● **Work required**:
Convert every line of the records below into a Markdown table with the columns "Row" and "Line", numbering the rows in order and skipping any blank lines.

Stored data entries

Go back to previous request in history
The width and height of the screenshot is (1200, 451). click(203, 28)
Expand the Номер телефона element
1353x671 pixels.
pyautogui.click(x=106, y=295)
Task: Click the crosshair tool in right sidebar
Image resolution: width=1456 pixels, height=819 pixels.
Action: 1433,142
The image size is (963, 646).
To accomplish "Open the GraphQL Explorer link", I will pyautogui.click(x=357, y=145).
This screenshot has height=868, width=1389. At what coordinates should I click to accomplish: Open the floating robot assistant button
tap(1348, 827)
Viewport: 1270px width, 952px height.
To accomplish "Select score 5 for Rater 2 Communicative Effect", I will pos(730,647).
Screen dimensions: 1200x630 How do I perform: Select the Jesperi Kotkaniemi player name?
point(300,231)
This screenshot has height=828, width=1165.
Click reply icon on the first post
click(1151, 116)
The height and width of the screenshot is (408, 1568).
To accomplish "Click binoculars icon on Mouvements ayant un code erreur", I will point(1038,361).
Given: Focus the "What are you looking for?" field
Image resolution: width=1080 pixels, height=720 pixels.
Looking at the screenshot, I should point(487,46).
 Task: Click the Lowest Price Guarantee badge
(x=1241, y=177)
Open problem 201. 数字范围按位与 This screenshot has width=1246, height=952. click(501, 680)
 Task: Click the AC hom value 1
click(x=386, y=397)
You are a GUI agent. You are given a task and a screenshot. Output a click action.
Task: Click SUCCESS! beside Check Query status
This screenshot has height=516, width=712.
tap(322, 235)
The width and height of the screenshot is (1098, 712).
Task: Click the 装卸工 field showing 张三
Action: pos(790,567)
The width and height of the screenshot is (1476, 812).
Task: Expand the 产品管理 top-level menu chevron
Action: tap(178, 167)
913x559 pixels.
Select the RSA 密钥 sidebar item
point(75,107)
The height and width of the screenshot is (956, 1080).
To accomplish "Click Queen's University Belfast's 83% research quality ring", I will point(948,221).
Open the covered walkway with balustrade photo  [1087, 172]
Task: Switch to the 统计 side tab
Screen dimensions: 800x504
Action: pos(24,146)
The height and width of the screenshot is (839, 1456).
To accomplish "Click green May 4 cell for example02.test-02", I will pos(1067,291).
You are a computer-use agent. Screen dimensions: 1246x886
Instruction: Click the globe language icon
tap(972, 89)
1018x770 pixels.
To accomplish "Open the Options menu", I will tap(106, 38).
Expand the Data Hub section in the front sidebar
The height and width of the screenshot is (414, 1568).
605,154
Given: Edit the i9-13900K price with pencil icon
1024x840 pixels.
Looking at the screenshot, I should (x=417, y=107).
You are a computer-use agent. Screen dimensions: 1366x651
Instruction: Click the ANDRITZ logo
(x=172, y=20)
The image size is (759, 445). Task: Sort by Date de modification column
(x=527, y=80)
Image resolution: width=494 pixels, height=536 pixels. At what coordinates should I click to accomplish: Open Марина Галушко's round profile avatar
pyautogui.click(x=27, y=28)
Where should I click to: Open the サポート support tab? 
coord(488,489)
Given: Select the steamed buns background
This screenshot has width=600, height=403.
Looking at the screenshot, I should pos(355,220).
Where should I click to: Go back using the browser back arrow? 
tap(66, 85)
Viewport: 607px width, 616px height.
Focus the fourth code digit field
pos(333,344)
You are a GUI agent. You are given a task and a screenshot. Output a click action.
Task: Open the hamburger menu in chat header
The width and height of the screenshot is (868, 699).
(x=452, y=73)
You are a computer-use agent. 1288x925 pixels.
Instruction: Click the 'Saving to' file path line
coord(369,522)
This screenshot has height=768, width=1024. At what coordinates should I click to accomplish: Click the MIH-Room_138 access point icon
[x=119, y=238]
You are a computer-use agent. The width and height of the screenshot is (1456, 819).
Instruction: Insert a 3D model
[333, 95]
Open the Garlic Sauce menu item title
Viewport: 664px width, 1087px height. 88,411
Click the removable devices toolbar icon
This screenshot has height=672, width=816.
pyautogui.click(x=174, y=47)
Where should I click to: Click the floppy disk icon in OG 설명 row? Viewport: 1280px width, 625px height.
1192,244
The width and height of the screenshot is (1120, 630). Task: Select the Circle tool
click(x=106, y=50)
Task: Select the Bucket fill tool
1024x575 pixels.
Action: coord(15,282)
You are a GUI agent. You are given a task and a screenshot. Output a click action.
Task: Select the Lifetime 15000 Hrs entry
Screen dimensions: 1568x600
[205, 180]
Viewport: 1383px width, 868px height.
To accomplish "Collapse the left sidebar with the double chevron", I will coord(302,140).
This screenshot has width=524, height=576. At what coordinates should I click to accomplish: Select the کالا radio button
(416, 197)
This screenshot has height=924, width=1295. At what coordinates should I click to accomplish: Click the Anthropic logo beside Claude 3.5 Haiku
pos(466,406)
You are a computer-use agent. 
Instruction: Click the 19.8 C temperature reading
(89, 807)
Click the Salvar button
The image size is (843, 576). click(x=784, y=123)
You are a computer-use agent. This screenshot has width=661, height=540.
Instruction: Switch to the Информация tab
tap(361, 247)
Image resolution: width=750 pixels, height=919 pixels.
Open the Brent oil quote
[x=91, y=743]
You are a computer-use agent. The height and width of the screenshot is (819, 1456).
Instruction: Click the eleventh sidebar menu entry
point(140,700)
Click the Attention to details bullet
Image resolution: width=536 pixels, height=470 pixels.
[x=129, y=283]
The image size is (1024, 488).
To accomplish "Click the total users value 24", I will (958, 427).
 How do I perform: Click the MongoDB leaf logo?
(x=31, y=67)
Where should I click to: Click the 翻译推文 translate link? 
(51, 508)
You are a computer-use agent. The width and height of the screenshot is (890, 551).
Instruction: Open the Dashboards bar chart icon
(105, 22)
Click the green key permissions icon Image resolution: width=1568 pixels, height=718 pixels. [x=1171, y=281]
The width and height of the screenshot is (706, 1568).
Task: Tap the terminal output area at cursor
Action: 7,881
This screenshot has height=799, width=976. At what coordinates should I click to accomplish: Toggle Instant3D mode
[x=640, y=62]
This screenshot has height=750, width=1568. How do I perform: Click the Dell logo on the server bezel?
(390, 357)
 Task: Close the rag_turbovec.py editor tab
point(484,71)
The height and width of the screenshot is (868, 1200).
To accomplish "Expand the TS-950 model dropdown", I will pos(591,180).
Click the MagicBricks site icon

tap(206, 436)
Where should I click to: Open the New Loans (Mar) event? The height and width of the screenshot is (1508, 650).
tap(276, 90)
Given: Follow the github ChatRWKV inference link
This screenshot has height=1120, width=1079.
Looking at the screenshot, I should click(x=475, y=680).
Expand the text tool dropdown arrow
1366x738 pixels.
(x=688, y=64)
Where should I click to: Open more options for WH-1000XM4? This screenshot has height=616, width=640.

● **Expected answer**:
| Row | Line |
|---|---|
| 1 | Go back to previous request in history |
| 2 | The width and height of the screenshot is (1200, 451). click(203, 28) |
| 3 | Expand the Номер телефона element |
| 4 | 1353x671 pixels. |
| 5 | pyautogui.click(x=106, y=295) |
| 6 | Task: Click the crosshair tool in right sidebar |
| 7 | Image resolution: width=1456 pixels, height=819 pixels. |
| 8 | Action: 1433,142 |
| 9 | The image size is (963, 646). |
| 10 | To accomplish "Open the GraphQL Explorer link", I will pyautogui.click(x=357, y=145). |
| 11 | This screenshot has height=868, width=1389. At what coordinates should I click to accomplish: Open the floating robot assistant button |
| 12 | tap(1348, 827) |
| 13 | Viewport: 1270px width, 952px height. |
| 14 | To accomplish "Select score 5 for Rater 2 Communicative Effect", I will pos(730,647). |
| 15 | Screen dimensions: 1200x630 How do I perform: Select the Jesperi Kotkaniemi player name? |
| 16 | point(300,231) |
| 17 | This screenshot has height=828, width=1165. |
| 18 | Click reply icon on the first post |
| 19 | click(1151, 116) |
| 20 | The height and width of the screenshot is (408, 1568). |
| 21 | To accomplish "Click binoculars icon on Mouvements ayant un code erreur", I will point(1038,361). |
| 22 | Given: Focus the "What are you looking for?" field |
| 23 | Image resolution: width=1080 pixels, height=720 pixels. |
| 24 | Looking at the screenshot, I should point(487,46). |
| 25 |  Task: Click the Lowest Price Guarantee badge |
| 26 | (x=1241, y=177) |
| 27 | Open problem 201. 数字范围按位与 This screenshot has width=1246, height=952. click(501, 680) |
| 28 |  Task: Click the AC hom value 1 |
| 29 | click(x=386, y=397) |
| 30 | You are a GUI agent. You are given a task and a screenshot. Output a click action. |
| 31 | Task: Click SUCCESS! beside Check Query status |
| 32 | This screenshot has height=516, width=712. |
| 33 | tap(322, 235) |
| 34 | The width and height of the screenshot is (1098, 712). |
| 35 | Task: Click the 装卸工 field showing 张三 |
| 36 | Action: pos(790,567) |
| 37 | The width and height of the screenshot is (1476, 812). |
| 38 | Task: Expand the 产品管理 top-level menu chevron |
| 39 | Action: tap(178, 167) |
| 40 | 913x559 pixels. |
| 41 | Select the RSA 密钥 sidebar item |
| 42 | point(75,107) |
| 43 | The height and width of the screenshot is (956, 1080). |
| 44 | To accomplish "Click Queen's University Belfast's 83% research quality ring", I will point(948,221). |
| 45 | Open the covered walkway with balustrade photo  [1087, 172] |
| 46 | Task: Switch to the 统计 side tab |
| 47 | Screen dimensions: 800x504 |
| 48 | Action: pos(24,146) |
| 49 | The height and width of the screenshot is (839, 1456). |
| 50 | To accomplish "Click green May 4 cell for example02.test-02", I will pos(1067,291). |
| 51 | You are a computer-use agent. Screen dimensions: 1246x886 |
| 52 | Instruction: Click the globe language icon |
| 53 | tap(972, 89) |
| 54 | 1018x770 pixels. |
| 55 | To accomplish "Open the Options menu", I will tap(106, 38). |
| 56 | Expand the Data Hub section in the front sidebar |
| 57 | The height and width of the screenshot is (414, 1568). |
| 58 | 605,154 |
| 59 | Given: Edit the i9-13900K price with pencil icon |
| 60 | 1024x840 pixels. |
| 61 | Looking at the screenshot, I should (x=417, y=107). |
| 62 | You are a computer-use agent. Screen dimensions: 1366x651 |
| 63 | Instruction: Click the ANDRITZ logo |
| 64 | (x=172, y=20) |
| 65 | The image size is (759, 445). Task: Sort by Date de modification column |
| 66 | (x=527, y=80) |
| 67 | Image resolution: width=494 pixels, height=536 pixels. At what coordinates should I click to accomplish: Open Марина Галушко's round profile avatar |
| 68 | pyautogui.click(x=27, y=28) |
| 69 | Where should I click to: Open the サポート support tab?  |
| 70 | coord(488,489) |
| 71 | Given: Select the steamed buns background |
| 72 | This screenshot has width=600, height=403. |
| 73 | Looking at the screenshot, I should pos(355,220). |
| 74 | Where should I click to: Go back using the browser back arrow?  |
| 75 | tap(66, 85) |
| 76 | Viewport: 607px width, 616px height. |
| 77 | Focus the fourth code digit field |
| 78 | pos(333,344) |
| 79 | You are a GUI agent. You are given a task and a screenshot. Output a click action. |
| 80 | Task: Open the hamburger menu in chat header |
| 81 | The width and height of the screenshot is (868, 699). |
| 82 | (x=452, y=73) |
| 83 | You are a computer-use agent. 1288x925 pixels. |
| 84 | Instruction: Click the 'Saving to' file path line |
| 85 | coord(369,522) |
| 86 | This screenshot has height=768, width=1024. At what coordinates should I click to accomplish: Click the MIH-Room_138 access point icon |
| 87 | [x=119, y=238] |
| 88 | You are a computer-use agent. The width and height of the screenshot is (1456, 819). |
| 89 | Instruction: Insert a 3D model |
| 90 | [333, 95] |
| 91 | Open the Garlic Sauce menu item title |
| 92 | Viewport: 664px width, 1087px height. 88,411 |
| 93 | Click the removable devices toolbar icon |
| 94 | This screenshot has height=672, width=816. |
| 95 | pyautogui.click(x=174, y=47) |
| 96 | Where should I click to: Click the floppy disk icon in OG 설명 row? Viewport: 1280px width, 625px height. |
| 97 | 1192,244 |
| 98 | The width and height of the screenshot is (1120, 630). Task: Select the Circle tool |
| 99 | click(x=106, y=50) |
| 100 | Task: Select the Bucket fill tool |
| 101 | 1024x575 pixels. |
| 102 | Action: coord(15,282) |
| 103 | You are a GUI agent. You are given a task and a screenshot. Output a click action. |
| 104 | Task: Select the Lifetime 15000 Hrs entry |
| 105 | Screen dimensions: 1568x600 |
| 106 | [205, 180] |
| 107 | Viewport: 1383px width, 868px height. |
| 108 | To accomplish "Collapse the left sidebar with the double chevron", I will coord(302,140). |
| 109 | This screenshot has width=524, height=576. At what coordinates should I click to accomplish: Select the کالا radio button |
| 110 | (416, 197) |
| 111 | This screenshot has height=924, width=1295. At what coordinates should I click to accomplish: Click the Anthropic logo beside Claude 3.5 Haiku |
| 112 | pos(466,406) |
| 113 | You are a computer-use agent.  |
| 114 | Instruction: Click the 19.8 C temperature reading |
| 115 | (89, 807) |
| 116 | Click the Salvar button |
| 117 | The image size is (843, 576). click(x=784, y=123) |
| 118 | You are a computer-use agent. This screenshot has width=661, height=540. |
| 119 | Instruction: Switch to the Информация tab |
| 120 | tap(361, 247) |
| 121 | Image resolution: width=750 pixels, height=919 pixels. |
| 122 | Open the Brent oil quote |
| 123 | [x=91, y=743] |
| 124 | You are a computer-use agent. The height and width of the screenshot is (819, 1456). |
| 125 | Instruction: Click the eleventh sidebar menu entry |
| 126 | point(140,700) |
| 127 | Click the Attention to details bullet |
| 128 | Image resolution: width=536 pixels, height=470 pixels. |
| 129 | [x=129, y=283] |
| 130 | The image size is (1024, 488). |
| 131 | To accomplish "Click the total users value 24", I will (958, 427). |
| 132 |  How do I perform: Click the MongoDB leaf logo? |
| 133 | (x=31, y=67) |
| 134 | Where should I click to: Click the 翻译推文 translate link?  |
| 135 | (51, 508) |
| 136 | You are a computer-use agent. The width and height of the screenshot is (890, 551). |
| 137 | Instruction: Open the Dashboards bar chart icon |
| 138 | (105, 22) |
| 139 | Click the green key permissions icon Image resolution: width=1568 pixels, height=718 pixels. [x=1171, y=281] |
| 140 | The width and height of the screenshot is (706, 1568). |
| 141 | Task: Tap the terminal output area at cursor |
| 142 | Action: 7,881 |
| 143 | This screenshot has height=799, width=976. At what coordinates should I click to accomplish: Toggle Instant3D mode |
| 144 | [x=640, y=62] |
| 145 | This screenshot has height=750, width=1568. How do I perform: Click the Dell logo on the server bezel? |
| 146 | (390, 357) |
| 147 |  Task: Close the rag_turbovec.py editor tab |
| 148 | point(484,71) |
| 149 | The height and width of the screenshot is (868, 1200). |
| 150 | To accomplish "Expand the TS-950 model dropdown", I will pos(591,180). |
| 151 | Click the MagicBricks site icon |
| 152 | tap(206, 436) |
| 153 | Where should I click to: Open the New Loans (Mar) event? The height and width of the screenshot is (1508, 650). |
| 154 | tap(276, 90) |
| 155 | Given: Follow the github ChatRWKV inference link |
| 156 | This screenshot has height=1120, width=1079. |
| 157 | Looking at the screenshot, I should click(x=475, y=680). |
| 158 | Expand the text tool dropdown arrow |
| 159 | 1366x738 pixels. |
| 160 | (x=688, y=64) |
| 161 | Where should I click to: Open more options for WH-1000XM4? This screenshot has height=616, width=640. |